Arginine is an amino acid that is semi-essential to the human body, i.e. it is produced in the body as well as being obtained from food – high levels of it can be found in peas, pumpkin seeds, walnuts and chicken, for example. Arginine acts like a cell fuel and essentially has many beneficial effects – however, in a pathological situation, it can cause T-cells to overreact or lead to undesirable cell growth. These reactions can be regulated by the enzyme arginase. The newly opened Christian Doppler Laboratory for Arginine Metabolism at MedUni Vienna will immediately start looking into why arginine is so important, how recombinant arginase can be used as a medication and what new treatment options can be discovered for rheumatoid arthritis and multiple sclerosis.
Economics Ministry funds basic research
"There is a link between autoimmune diseases, diet and the immune system and the purpose of this CD laboratory is to investigate this link and gain a better understanding of it," explains Dr. Margarete Schramböck, Federal Minister for Digitization and Business Location. "Since the CD Laboratory facilitates close collaboration between basic research and commercial companies, this new knowledge can be directly transferred to form the basis for developing new medicines for use where it is needed – to help patients."
"Arginase is part of the urea cycle in the liver and also in immune cells and hence acts as a regulator for arginine," explains Gernot Schabbauer from MedUni Vienna's Institute of Vascular Biology and Thrombosis Research, Head of the CD Laboratory that opened this Monday. Trials with recombinant arginase in an animal model for autoimmunity have shown that one injection per week accompanied by an "arginine diet" brings about a significant improvement in symptoms. The advantage: artificial arginase has a long half-life and is not broken down in the body or excreted.

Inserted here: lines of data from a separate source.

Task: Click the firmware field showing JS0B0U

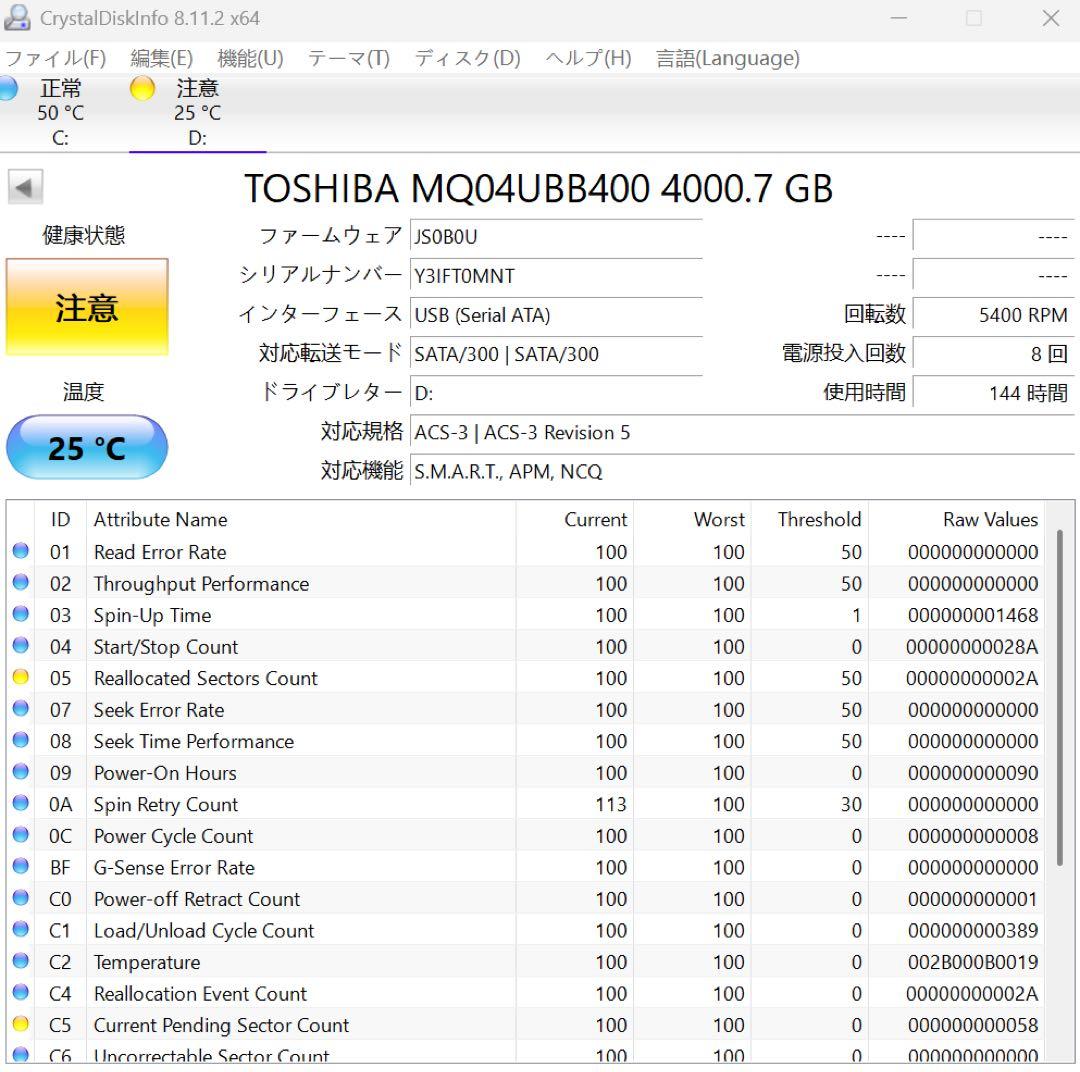Action: coord(556,236)
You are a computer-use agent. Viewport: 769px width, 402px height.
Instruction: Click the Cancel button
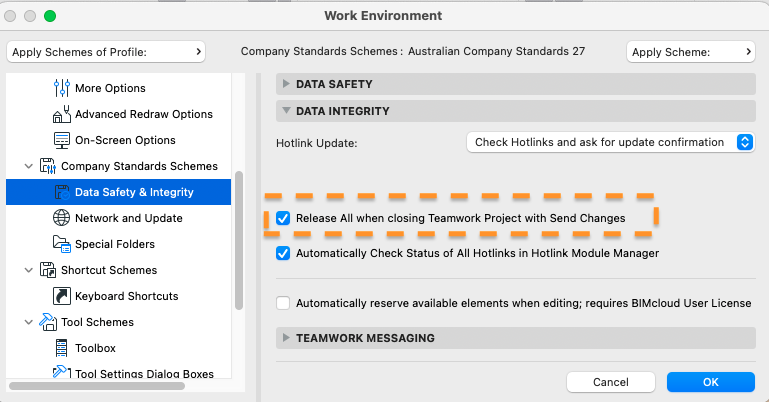click(x=610, y=382)
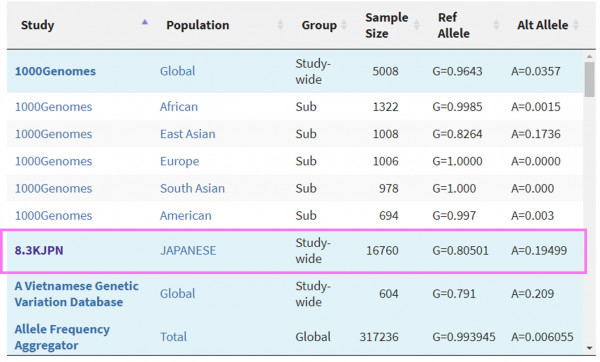600x362 pixels.
Task: Select the JAPANESE population link
Action: pyautogui.click(x=188, y=250)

Excessive arginine levels also play a part in the growth and development of immune cells, which are a factor in rheumatoid arthritis and MS. Says Schabbauer: "We want to find out why arginine is so important in general and also whether we can identify metabolites that could serve as additional targets for treating these diseases." Metabolites are substances that arise as intermediate stages or as degradation products of the body's metabolic processes. This could open up completely new options for treating rheumatoid arthritis and multiple sclerosis and possibly other autoimmune diseases as well.
The team from MedUni Vienna's Institute of Vascular Biology and Thrombosis Research, led by Gernot Schabbauer, is working closely with Jörg Menche's group at CeMM (Austrian Academy of Sciences' Research Center for Molecular Medicine), which is responsible for analysing omics data (proteomics, genomics, etc.), with MedUni Vienna's Departments of Neurology (Fritz Leutmezer) Medicine III/Rheumatology (Stephan Blüml) and with Hong Kong-based commercial partner "Bio Cancer Treatment International".
About Christian Doppler Laboratories
Christian Doppler Laboratories conduct high-level, applications-oriented basic research, whereby outstanding scientists collaborate with innovative companies. The Christian Doppler Research Association is a global model of Best Practice in promoting this type of collaborative initiative. Christian Doppler Laboratories are jointly financed by the government and the private companies involved. Most of the public funding is provided by the Austrian Federal Ministry for Digitization and Business Location (BMDW).